Logistic regression is a classification method built on the same concept as linear regression. In this lesson we will learn how to use a common classification technique known as logistic regression and apply it to the Titanic survival data.

In [1]:
%matplotlib inline

In [2]:
import numpy as np
import pandas as pd
import matplotlib
import matplotlib.pyplot as plt
import scipy.stats as stats
matplotlib.style.use('ggplot')

In [3]:
titanic = pd.read_csv("C:/Users/HP PC/Documents/10 Academy/Jully_Training/Week3/titanic.csv")  

In [4]:
titanic.head()

Unnamed: 0,PassengerId,Survived,Pclass,Name,Sex,Age,SibSp,Parch,Ticket,Fare,Cabin,Embarked
0,1,0,3,"Braund, Mr. Owen Harris",male,22.0,1,0,A/5 21171,7.25,,S
1,2,1,1,"Cumings, Mrs. John Bradley (Florence Briggs Th...",female,38.0,1,0,PC 17599,71.2833,C85,C
2,3,1,3,"Heikkinen, Miss. Laina",female,26.0,0,0,STON/O2. 3101282,7.925,,S
3,4,1,1,"Futrelle, Mrs. Jacques Heath (Lily May Peel)",female,35.0,1,0,113803,53.1,C123,S
4,5,0,3,"Allen, Mr. William Henry",male,35.0,0,0,373450,8.05,,S


In [31]:
char_cabin = titanic["Cabin"].astype(str)     # Convert cabin to str

new_Cabin = np.array([cabin[0] for cabin in char_cabin]) # Take first letter

titanic["Cabin"] = pd.Categorical(new_Cabin)  # Save the new cabin var

# Impute median Age for NA Age values
new_age_var = np.where(titanic["Age"].isnull(), # Logical check
                       28,                       # Value if check is true
                       titanic["Age"])     # Value if check is false

titanic["Age"] = new_age_var 

Now we are ready to use a logistic regression model to predict survival. The scikit-learn library has a logistic regression function in the learn model subfolder.

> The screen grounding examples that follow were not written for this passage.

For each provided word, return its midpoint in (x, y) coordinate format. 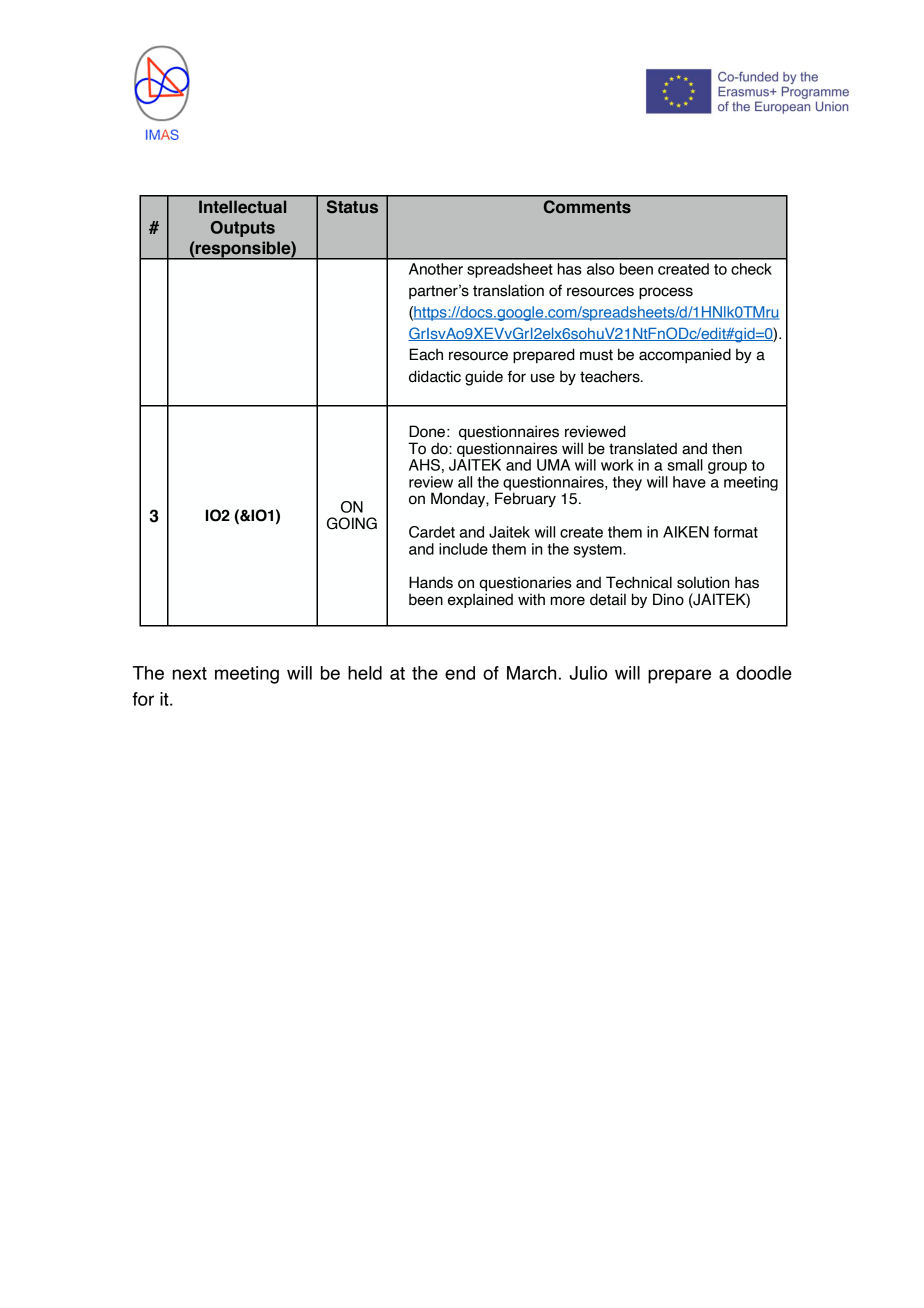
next (190, 673)
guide (484, 378)
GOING (352, 523)
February (525, 498)
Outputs (243, 229)
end (460, 673)
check (751, 269)
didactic (435, 376)
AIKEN (686, 532)
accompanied (685, 355)
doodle (764, 673)
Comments (587, 207)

Let's make a logistic regression model that only uses the Sex variable as a predictor.

Before creating a model with the sex variable, we need to convert to a real number because sklearn's machine learning functions only death with real numbers. We can convert a categorical variable like into a number using the sklearn preprocessing function LabelEncoder():

In [32]:
from sklearn import linear_model
from sklearn import preprocessing

In [33]:
# Initialize label encoder
label_encoder = preprocessing.LabelEncoder()

# Convert Sex variable to numeric
encoded_sex = label_encoder.fit_transform(titanic["Sex"])

# Initialize logistic regression model
log_model = linear_model.LogisticRegression()

# Train the model
log_model.fit(X = pd.DataFrame(encoded_sex), 
              y = titanic["Survived"])

# Check trained model intercept
print(log_model.intercept_)

# Check trained model coefficients
print(log_model.coef_)

[1.01628767]
[[-2.44597988]]


Let's use the model to make predictions on the test set:

In [34]:
# Make predictions
preds = log_model.predict_proba(X= pd.DataFrame(encoded_sex))
preds = pd.DataFrame(preds)
preds.columns = ["Death_prob", "Survival_prob"]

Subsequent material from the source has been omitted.